> WHAT THIS EXERCISE ASKS:
**A)** Decide whether each statement below agrees with the article about dolls for children with disabilities, which follows: (i) Amy Jandrisevits previously worked as a social worker in a pediatric oncology unit; (ii) the GoFundMe page has reached its $25,000 goal; (iii) the writer holds that toys now represent people with disabilities as well as they represent other groups. For each, answer yes or no and quote the deciding words of the article.
**B)** According to the article about dolls for children with disabilities, which follows, what is the name of the project Amy Jandrisevits started?

> DOCUMENT EXTRACT:
========================================
Former Social Worker Makes Specialised Dolls That Resemble Kids With Disabilities
Children's toys are growing increasingly inclusive. They're certainly a lot more diverse than when I was a little kid in the '90s and '00s. Although it wouldn't exactly be fair to say we had very little variation, there was definitely an emphasis on the tall, slender, blond Barbie doll who had a penchant for going on regular and rather extravagant shopping sprees.
These days, there are much more niche Barbie dolls on our shelves, for instance, there is one modelled after boxing champion Nicola Adams. I mean, I don't know about other people my age, but that certainly would have stuck out like a sore thumb if I'd have seen that on the shelves of Toys 'R' Us as a kid.
However, despite all the progress we've made, there is still one area where we are very much lagging behind on the equality front, and that's in representing those with disabilities.
Few people know better than Amy Jandrisevits, a former social worker in a pediatric oncology unit, how much dolls mean to kids. Especially if the kid in question has a unique appearance or uncommon disability and the doll has been made to closely resemble their appearance, including their differences.
She even started her own project - A Doll Like Me - based around making dolls that look like the child they're intended for, regardless of gender, ethnicity, age, medical issue, or body type.
Jandrisevits has set up a GoFundMe page to further the project and to provide parents with an opportunity to get their own child a specialised doll even if they couldn't afford it. She has currently raised an impressive $24,541 of her $25,000 goal.
========================================
> GIVEN INFORMATION:
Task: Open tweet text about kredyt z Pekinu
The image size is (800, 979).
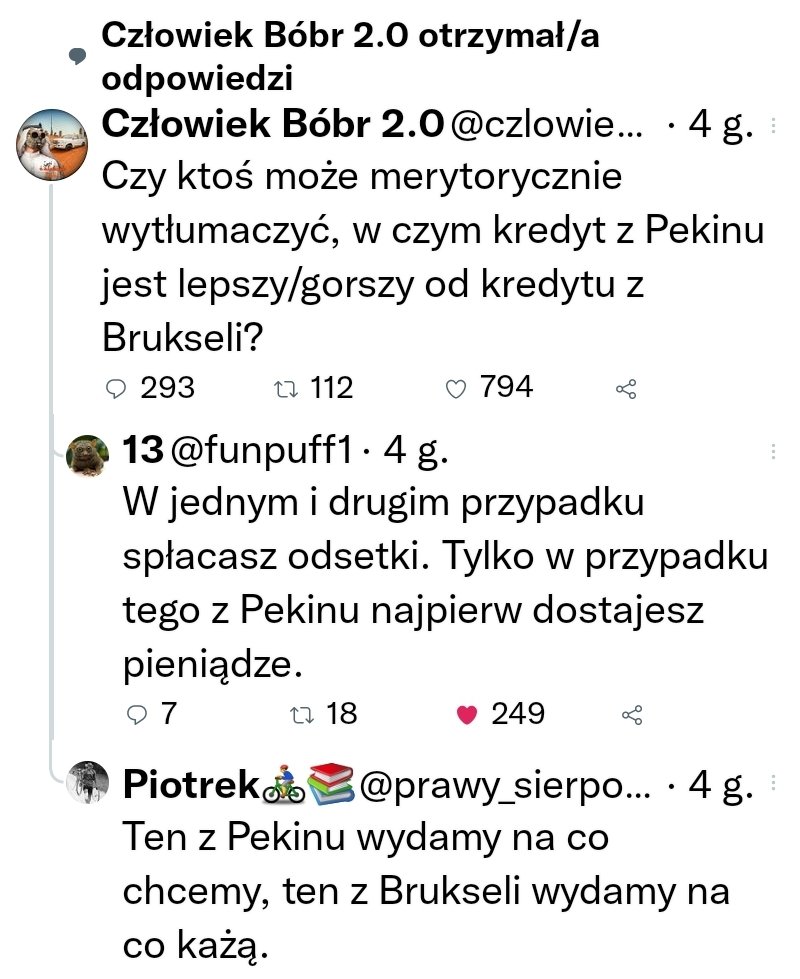Action: [433, 258]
========================================
> TASK ANSWERS:
**A)**
(i) Yes: "a former social worker in a pediatric oncology unit"
(ii) No: "She has currently raised an impressive $24,541 of her $25,000 goal."
(iii) No: "there is still one area where we are very much lagging behind on the equality front, and that's in representing those with disabilities"

**B)** A Doll Like Me